Exact copies of all entries are needed. Pictures are to be left out.

● ● ● ● ● ● ●

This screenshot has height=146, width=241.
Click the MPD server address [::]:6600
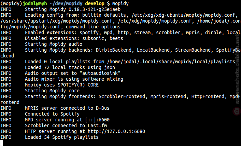(x=97, y=120)
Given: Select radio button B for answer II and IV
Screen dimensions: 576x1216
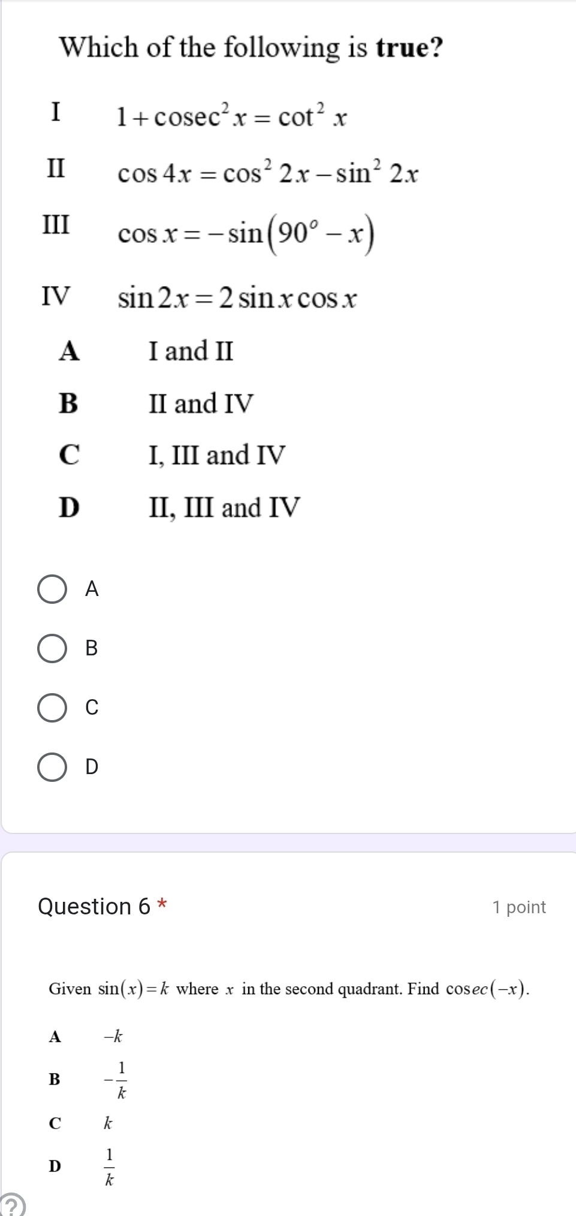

● ● ● ● ● ● ●

• FINISHED TASK
This screenshot has height=146, width=241.
Click the MPD server address [::]:6600
(x=97, y=120)
Given: Select radio button B for answer II and IV
Screen dimensions: 576x1216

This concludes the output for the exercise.